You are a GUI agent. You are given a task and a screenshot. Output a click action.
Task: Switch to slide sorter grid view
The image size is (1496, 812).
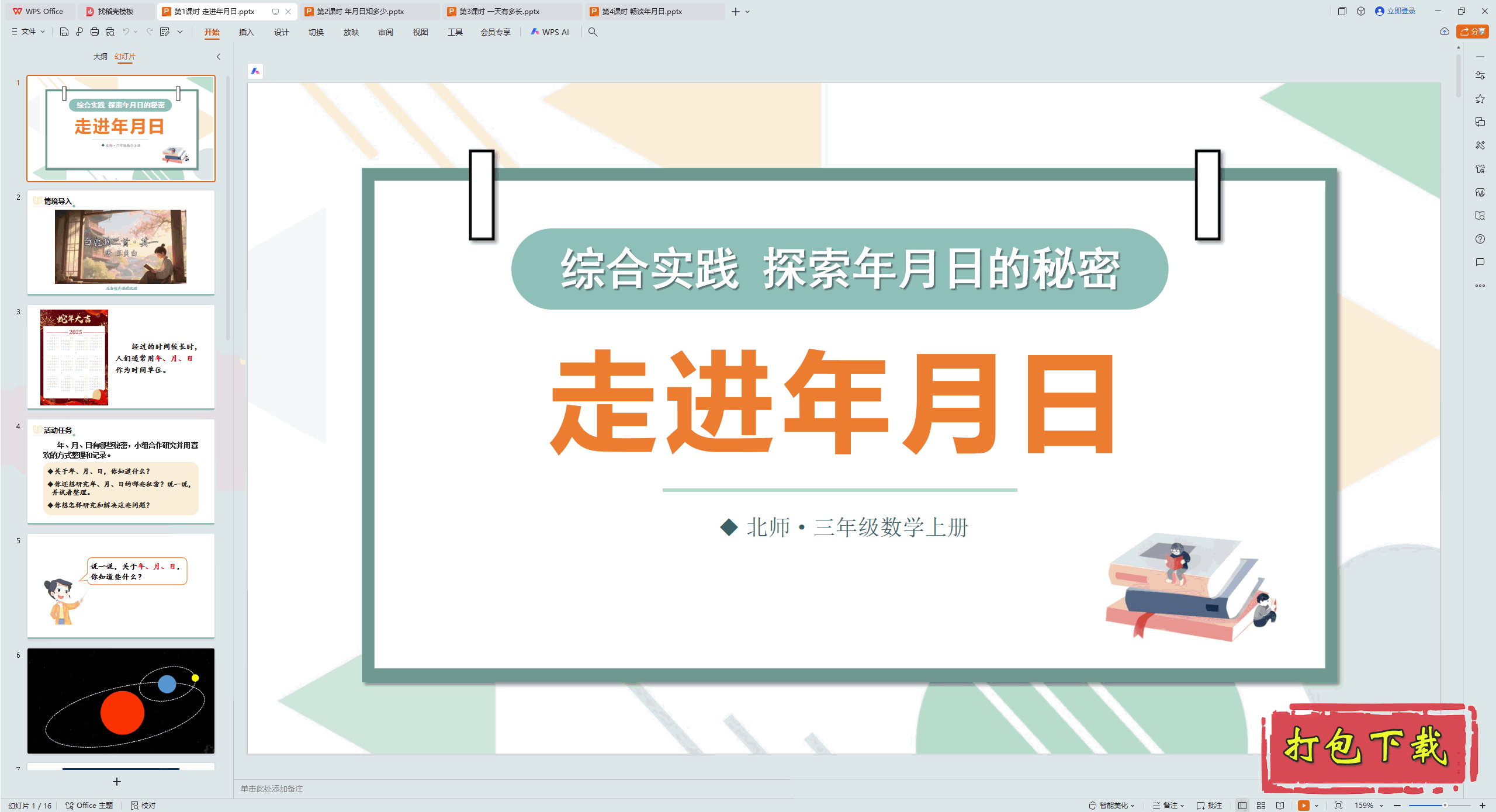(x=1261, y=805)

::::::

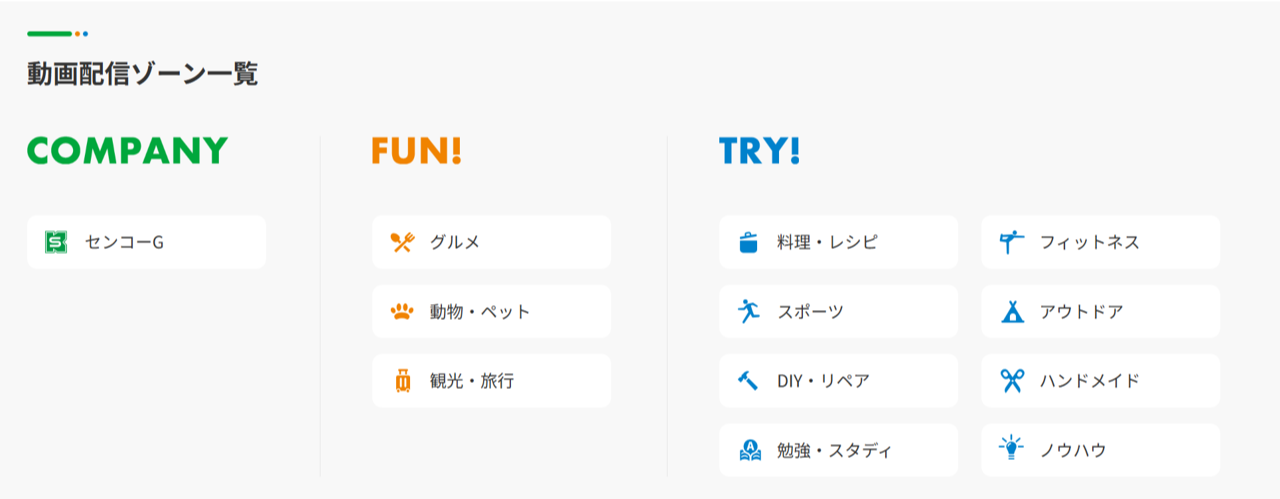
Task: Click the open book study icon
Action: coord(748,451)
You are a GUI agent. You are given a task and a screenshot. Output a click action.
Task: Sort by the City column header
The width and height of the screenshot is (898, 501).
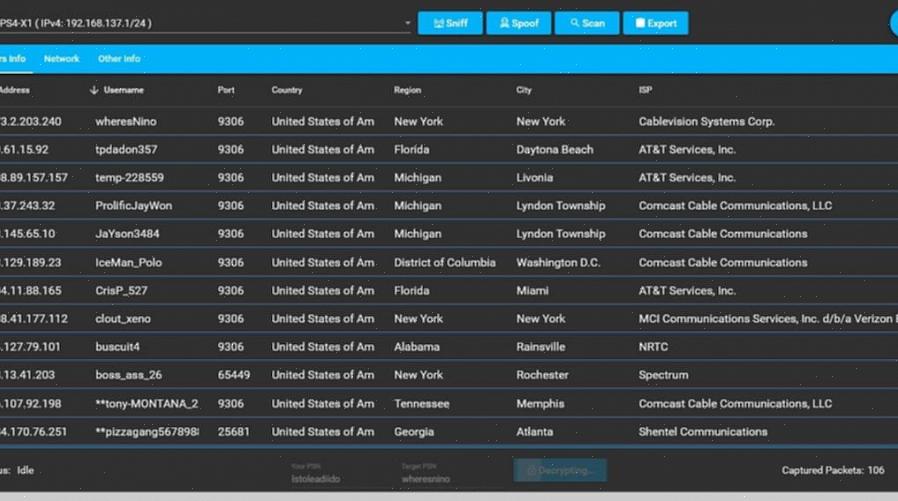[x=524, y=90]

::::::

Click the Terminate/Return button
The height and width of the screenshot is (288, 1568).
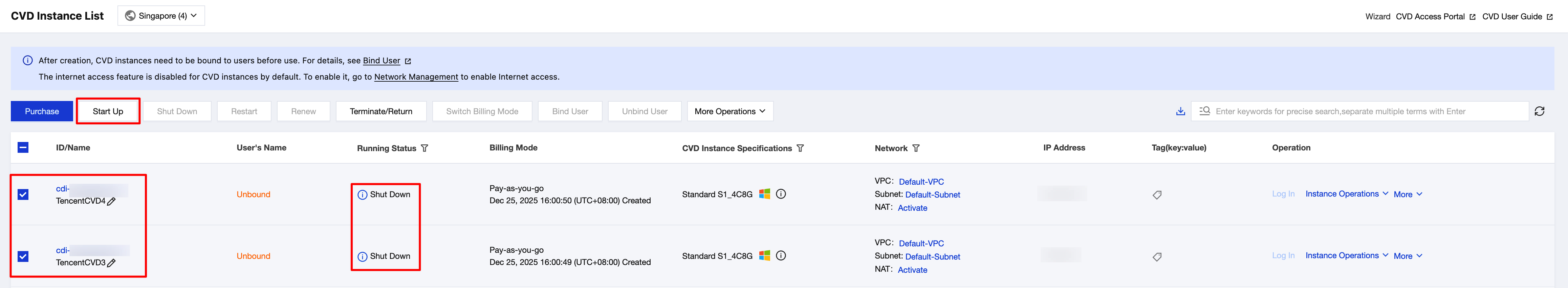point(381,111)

::::::

WHAT IS BEING ASKED >>
Render the stretch from the line containing "Click the Terminate/Return button" through the line containing "point(381,111)" as a numbered list, skipping any blank lines. Leave the pictures out of your answer.

TASK SOLUTION >>
1. Click the Terminate/Return button
2. The height and width of the screenshot is (288, 1568).
3. point(381,111)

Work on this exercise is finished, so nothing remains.